▸ **TASK DESCRIPTION**
Return all lines of the data in which the string "target" occurs.

▸ **Items listed in a dataset**
↓

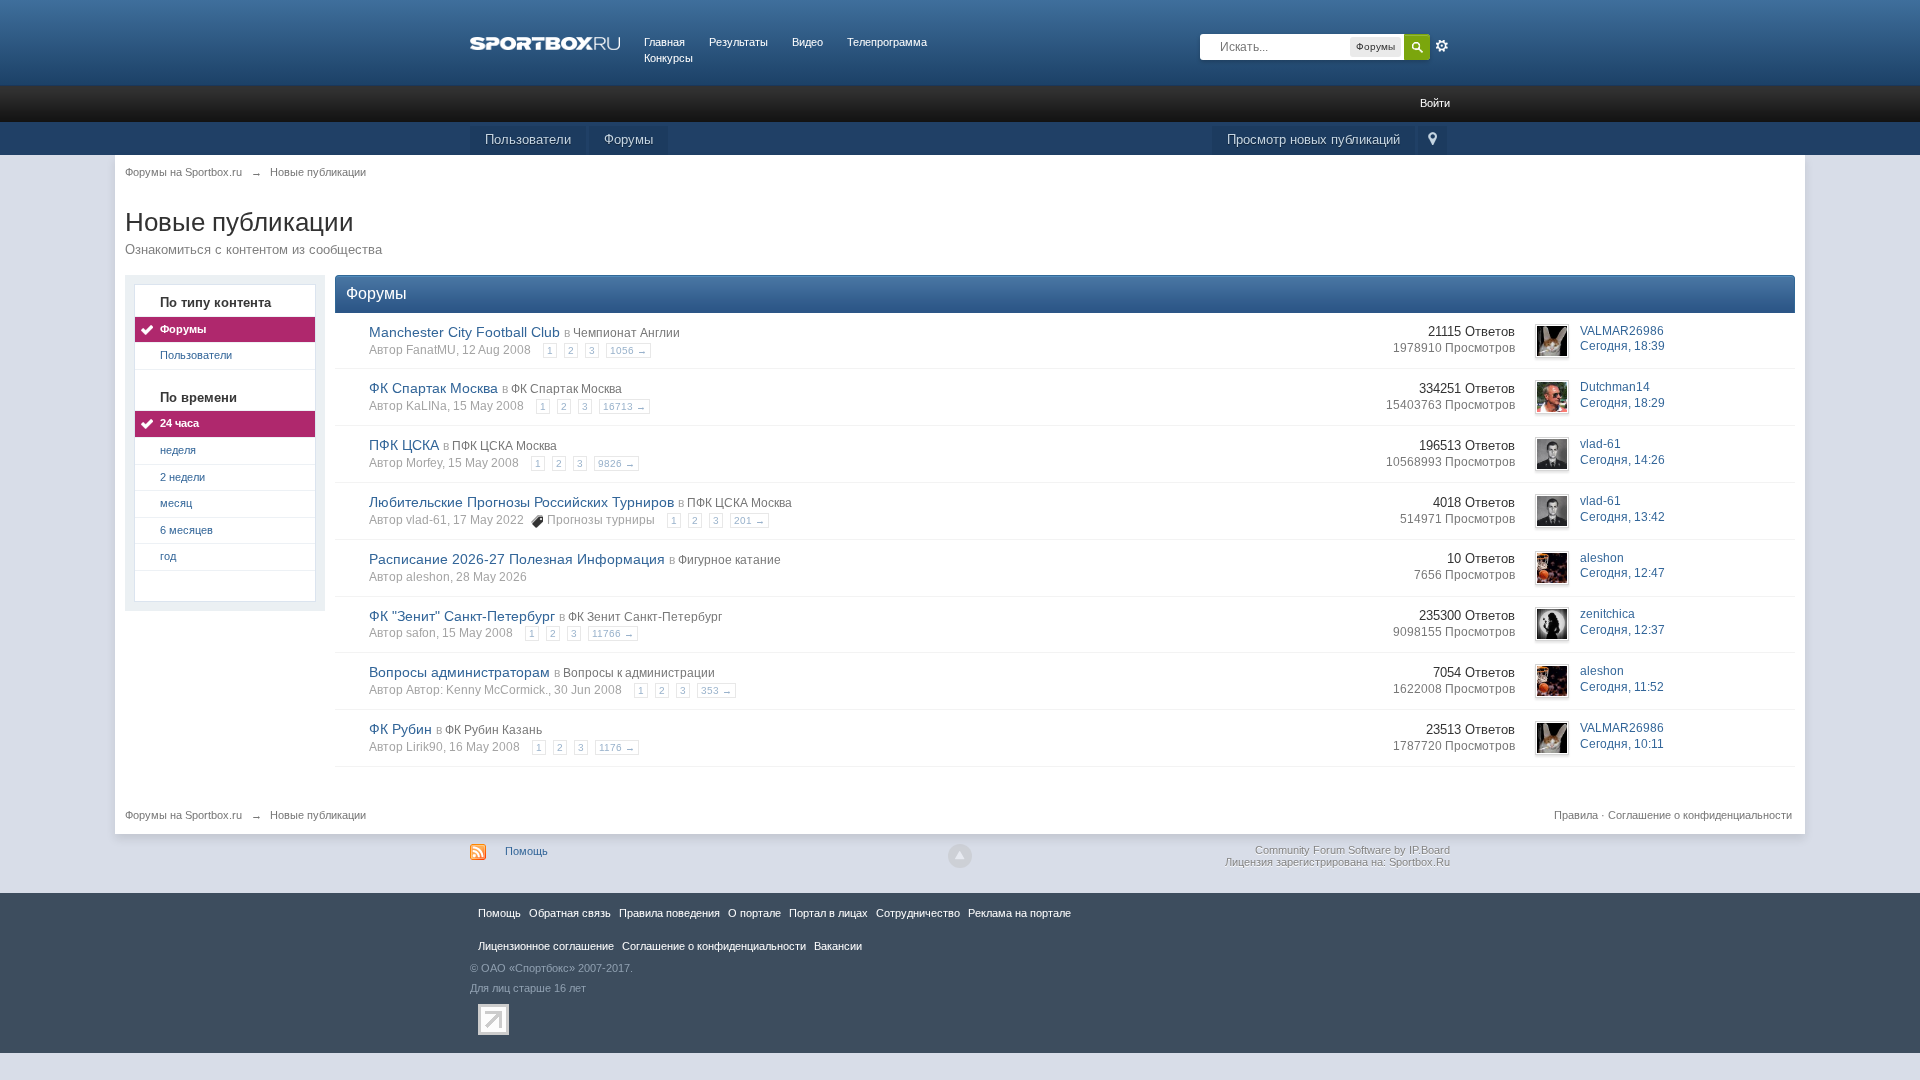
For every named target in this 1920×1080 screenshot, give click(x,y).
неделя (178, 450)
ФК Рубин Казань (493, 730)
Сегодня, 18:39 (1622, 346)
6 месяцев (186, 530)
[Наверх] (960, 856)
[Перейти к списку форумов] (545, 42)
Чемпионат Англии (626, 333)
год (168, 556)
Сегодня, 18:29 (1622, 403)
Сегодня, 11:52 (1622, 687)
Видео (807, 42)
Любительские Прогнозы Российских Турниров (521, 502)
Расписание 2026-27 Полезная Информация (517, 559)
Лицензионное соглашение (546, 946)
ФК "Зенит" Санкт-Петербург (462, 616)
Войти (1435, 103)
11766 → (613, 633)
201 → (749, 520)
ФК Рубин (400, 729)
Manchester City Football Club (464, 332)
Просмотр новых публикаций (1313, 139)
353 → (716, 690)
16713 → (624, 406)
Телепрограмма (887, 42)
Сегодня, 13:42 (1622, 517)
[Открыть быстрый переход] (1432, 140)
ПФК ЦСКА (404, 445)
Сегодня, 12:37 (1622, 630)
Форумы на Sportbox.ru (183, 815)
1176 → (617, 747)
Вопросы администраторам (459, 672)
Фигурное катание (729, 560)
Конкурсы (668, 58)
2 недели (182, 477)
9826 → (616, 463)
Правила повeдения (669, 913)
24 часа (179, 423)
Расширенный (1442, 46)
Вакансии (838, 946)
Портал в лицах (828, 913)
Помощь (526, 851)
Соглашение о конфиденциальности (1700, 815)
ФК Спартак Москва (433, 388)
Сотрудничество (918, 913)
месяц (176, 503)
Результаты (738, 42)
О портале (754, 913)
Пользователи (528, 139)
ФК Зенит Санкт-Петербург (645, 617)
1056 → (628, 350)
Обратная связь (570, 913)
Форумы (628, 139)
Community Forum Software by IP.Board (1352, 850)
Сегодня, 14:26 (1622, 460)
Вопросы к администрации (639, 673)
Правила (1576, 815)
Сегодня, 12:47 (1622, 573)
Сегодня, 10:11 (1622, 744)
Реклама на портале (1019, 913)
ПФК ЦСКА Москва (504, 446)
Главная (664, 42)
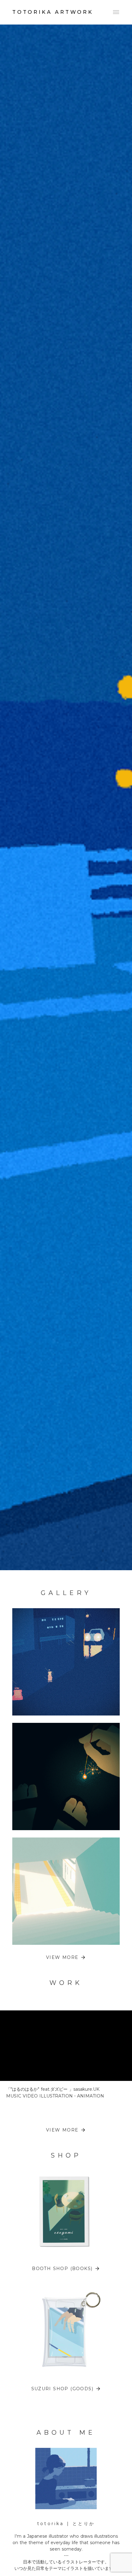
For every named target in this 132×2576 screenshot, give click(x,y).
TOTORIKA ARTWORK (52, 12)
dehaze (116, 12)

↑

▸ **RESULT**
For every named target in this 1920×1080 screenshot, give click(x,y).
For every named target in this 132×2576 screenshot, give click(x,y).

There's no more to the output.